Update the records below by replacing every "computer-use agent" with "screen assistant", leaving everything else unchanged.
=== Supplied material ===
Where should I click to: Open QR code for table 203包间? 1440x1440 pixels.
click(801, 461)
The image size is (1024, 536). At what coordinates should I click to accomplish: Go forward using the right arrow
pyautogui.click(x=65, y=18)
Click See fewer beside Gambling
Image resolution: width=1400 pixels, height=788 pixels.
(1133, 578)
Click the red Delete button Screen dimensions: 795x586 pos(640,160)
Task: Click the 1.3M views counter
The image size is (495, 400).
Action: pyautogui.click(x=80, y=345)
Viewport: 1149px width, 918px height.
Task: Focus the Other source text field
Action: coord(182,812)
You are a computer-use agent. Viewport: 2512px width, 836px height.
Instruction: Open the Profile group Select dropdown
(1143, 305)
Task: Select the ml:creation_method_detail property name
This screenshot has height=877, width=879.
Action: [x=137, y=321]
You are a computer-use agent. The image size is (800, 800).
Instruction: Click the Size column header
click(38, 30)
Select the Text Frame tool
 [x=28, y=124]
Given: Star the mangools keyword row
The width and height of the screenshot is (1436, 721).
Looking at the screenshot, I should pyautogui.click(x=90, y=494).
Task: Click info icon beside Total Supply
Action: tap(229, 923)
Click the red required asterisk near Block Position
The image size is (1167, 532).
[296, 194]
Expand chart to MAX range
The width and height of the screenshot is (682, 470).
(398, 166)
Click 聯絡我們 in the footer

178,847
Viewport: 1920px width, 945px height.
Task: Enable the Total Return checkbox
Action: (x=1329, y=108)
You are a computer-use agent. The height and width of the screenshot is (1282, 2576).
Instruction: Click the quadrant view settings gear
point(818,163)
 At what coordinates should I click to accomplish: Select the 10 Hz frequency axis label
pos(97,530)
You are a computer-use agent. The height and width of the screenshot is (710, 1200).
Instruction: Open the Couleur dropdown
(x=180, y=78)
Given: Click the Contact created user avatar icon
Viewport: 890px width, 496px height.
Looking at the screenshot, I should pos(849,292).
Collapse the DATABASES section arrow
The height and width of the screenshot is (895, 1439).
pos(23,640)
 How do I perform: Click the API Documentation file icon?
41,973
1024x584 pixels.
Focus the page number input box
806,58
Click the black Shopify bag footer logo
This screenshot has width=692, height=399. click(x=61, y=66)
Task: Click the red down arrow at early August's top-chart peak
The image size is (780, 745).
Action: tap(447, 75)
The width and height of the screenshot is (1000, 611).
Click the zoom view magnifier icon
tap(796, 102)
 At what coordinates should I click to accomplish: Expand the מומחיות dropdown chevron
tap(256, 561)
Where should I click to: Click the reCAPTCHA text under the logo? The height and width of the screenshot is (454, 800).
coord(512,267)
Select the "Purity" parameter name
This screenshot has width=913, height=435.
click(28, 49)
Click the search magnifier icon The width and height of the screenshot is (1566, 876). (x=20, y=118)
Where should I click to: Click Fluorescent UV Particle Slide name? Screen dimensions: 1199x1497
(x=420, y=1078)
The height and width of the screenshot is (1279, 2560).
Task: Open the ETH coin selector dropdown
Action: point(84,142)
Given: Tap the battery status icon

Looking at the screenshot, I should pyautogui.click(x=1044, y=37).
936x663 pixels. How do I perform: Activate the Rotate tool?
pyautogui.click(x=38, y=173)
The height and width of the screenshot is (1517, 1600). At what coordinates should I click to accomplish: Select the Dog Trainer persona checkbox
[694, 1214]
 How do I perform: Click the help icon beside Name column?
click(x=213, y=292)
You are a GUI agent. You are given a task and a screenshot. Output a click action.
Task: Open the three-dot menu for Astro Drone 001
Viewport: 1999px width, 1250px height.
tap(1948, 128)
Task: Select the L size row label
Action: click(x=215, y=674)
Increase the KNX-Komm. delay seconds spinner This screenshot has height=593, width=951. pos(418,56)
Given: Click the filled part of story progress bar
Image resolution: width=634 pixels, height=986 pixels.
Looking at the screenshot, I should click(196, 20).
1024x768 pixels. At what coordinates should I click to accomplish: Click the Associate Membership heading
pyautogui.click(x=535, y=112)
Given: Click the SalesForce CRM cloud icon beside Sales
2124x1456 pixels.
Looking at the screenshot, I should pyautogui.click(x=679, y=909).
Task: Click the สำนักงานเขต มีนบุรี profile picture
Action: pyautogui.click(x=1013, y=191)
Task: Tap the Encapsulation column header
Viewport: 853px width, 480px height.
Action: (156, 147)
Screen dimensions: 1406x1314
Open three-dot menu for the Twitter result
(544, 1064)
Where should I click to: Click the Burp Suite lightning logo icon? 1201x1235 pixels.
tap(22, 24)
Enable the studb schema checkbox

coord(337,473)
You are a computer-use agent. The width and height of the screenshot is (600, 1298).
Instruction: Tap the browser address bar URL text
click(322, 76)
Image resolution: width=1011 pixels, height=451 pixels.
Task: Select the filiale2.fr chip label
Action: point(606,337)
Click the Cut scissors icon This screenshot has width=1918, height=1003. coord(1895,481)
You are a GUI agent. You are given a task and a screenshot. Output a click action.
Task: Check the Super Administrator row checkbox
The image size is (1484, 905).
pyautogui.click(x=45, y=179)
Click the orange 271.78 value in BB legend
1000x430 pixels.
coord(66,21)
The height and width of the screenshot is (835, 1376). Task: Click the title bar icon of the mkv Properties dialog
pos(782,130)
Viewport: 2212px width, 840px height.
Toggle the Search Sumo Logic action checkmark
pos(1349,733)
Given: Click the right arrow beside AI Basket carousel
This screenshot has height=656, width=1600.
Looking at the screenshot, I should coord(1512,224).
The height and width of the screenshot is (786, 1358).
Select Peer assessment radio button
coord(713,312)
===
- _Correct result_:
Where should I click to: Open QR code for table 203包间? 1440x1440 pixels.
click(801, 461)
The image size is (1024, 536). At what coordinates should I click to accomplish: Go forward using the right arrow
pyautogui.click(x=65, y=18)
Click See fewer beside Gambling
Image resolution: width=1400 pixels, height=788 pixels.
(1133, 578)
Click the red Delete button Screen dimensions: 795x586 pos(640,160)
Task: Click the 1.3M views counter
The image size is (495, 400).
Action: pyautogui.click(x=80, y=345)
Viewport: 1149px width, 918px height.
Task: Focus the Other source text field
Action: coord(182,812)
You are a screen assistant. Viewport: 2512px width, 836px height.
Instruction: Open the Profile group Select dropdown
(1143, 305)
Task: Select the ml:creation_method_detail property name
This screenshot has height=877, width=879.
Action: [x=137, y=321]
You are a screen assistant. The image size is (800, 800).
Instruction: Click the Size column header
click(38, 30)
Select the Text Frame tool
 [x=28, y=124]
Given: Star the mangools keyword row
The width and height of the screenshot is (1436, 721).
Looking at the screenshot, I should pyautogui.click(x=90, y=494).
Task: Click info icon beside Total Supply
Action: tap(229, 923)
Click the red required asterisk near Block Position
The image size is (1167, 532).
[296, 194]
Expand chart to MAX range
The width and height of the screenshot is (682, 470).
(398, 166)
Click 聯絡我們 in the footer

178,847
Viewport: 1920px width, 945px height.
Task: Enable the Total Return checkbox
Action: (x=1329, y=108)
You are a screen assistant. The height and width of the screenshot is (1282, 2576).
Instruction: Click the quadrant view settings gear
point(818,163)
 At what coordinates should I click to accomplish: Select the 10 Hz frequency axis label
pos(97,530)
You are a screen assistant. The height and width of the screenshot is (710, 1200).
Instruction: Open the Couleur dropdown
(x=180, y=78)
Given: Click the Contact created user avatar icon
Viewport: 890px width, 496px height.
Looking at the screenshot, I should pos(849,292).
Collapse the DATABASES section arrow
The height and width of the screenshot is (895, 1439).
pos(23,640)
 How do I perform: Click the API Documentation file icon?
41,973
1024x584 pixels.
Focus the page number input box
806,58
Click the black Shopify bag footer logo
This screenshot has width=692, height=399. click(x=61, y=66)
Task: Click the red down arrow at early August's top-chart peak
The image size is (780, 745).
Action: tap(447, 75)
The width and height of the screenshot is (1000, 611).
Click the zoom view magnifier icon
tap(796, 102)
 At what coordinates should I click to accomplish: Expand the מומחיות dropdown chevron
tap(256, 561)
Where should I click to: Click the reCAPTCHA text under the logo? The height and width of the screenshot is (454, 800).
coord(512,267)
Select the "Purity" parameter name
This screenshot has width=913, height=435.
click(28, 49)
Click the search magnifier icon The width and height of the screenshot is (1566, 876). (x=20, y=118)
Where should I click to: Click Fluorescent UV Particle Slide name? Screen dimensions: 1199x1497
(x=420, y=1078)
The height and width of the screenshot is (1279, 2560).
Task: Open the ETH coin selector dropdown
Action: point(84,142)
Given: Tap the battery status icon

Looking at the screenshot, I should pyautogui.click(x=1044, y=37).
936x663 pixels. How do I perform: Activate the Rotate tool?
pyautogui.click(x=38, y=173)
The height and width of the screenshot is (1517, 1600). At what coordinates should I click to accomplish: Select the Dog Trainer persona checkbox
[694, 1214]
 How do I perform: Click the help icon beside Name column?
click(x=213, y=292)
You are a GUI agent. You are given a task and a screenshot. Output a click action.
Task: Open the three-dot menu for Astro Drone 001
Viewport: 1999px width, 1250px height.
tap(1948, 128)
Task: Select the L size row label
Action: click(x=215, y=674)
Increase the KNX-Komm. delay seconds spinner This screenshot has height=593, width=951. pos(418,56)
Given: Click the filled part of story progress bar
Image resolution: width=634 pixels, height=986 pixels.
Looking at the screenshot, I should click(196, 20).
1024x768 pixels. At what coordinates should I click to accomplish: Click the Associate Membership heading
pyautogui.click(x=535, y=112)
Given: Click the SalesForce CRM cloud icon beside Sales
2124x1456 pixels.
Looking at the screenshot, I should pyautogui.click(x=679, y=909).
Task: Click the สำนักงานเขต มีนบุรี profile picture
Action: pyautogui.click(x=1013, y=191)
Task: Tap the Encapsulation column header
Viewport: 853px width, 480px height.
Action: (156, 147)
Screen dimensions: 1406x1314
Open three-dot menu for the Twitter result
(544, 1064)
Where should I click to: Click the Burp Suite lightning logo icon? 1201x1235 pixels.
tap(22, 24)
Enable the studb schema checkbox

coord(337,473)
You are a screen assistant. The width and height of the screenshot is (600, 1298).
Instruction: Tap the browser address bar URL text
click(322, 76)
Image resolution: width=1011 pixels, height=451 pixels.
Task: Select the filiale2.fr chip label
Action: point(606,337)
Click the Cut scissors icon This screenshot has width=1918, height=1003. coord(1895,481)
You are a GUI agent. You are given a task and a screenshot. Output a click action.
Task: Check the Super Administrator row checkbox
The image size is (1484, 905).
pyautogui.click(x=45, y=179)
Click the orange 271.78 value in BB legend
1000x430 pixels.
coord(66,21)
The height and width of the screenshot is (835, 1376). Task: Click the title bar icon of the mkv Properties dialog
pos(782,130)
Viewport: 2212px width, 840px height.
Toggle the Search Sumo Logic action checkmark
pos(1349,733)
Given: Click the right arrow beside AI Basket carousel
This screenshot has height=656, width=1600.
Looking at the screenshot, I should coord(1512,224).
The height and width of the screenshot is (786, 1358).
Select Peer assessment radio button
coord(713,312)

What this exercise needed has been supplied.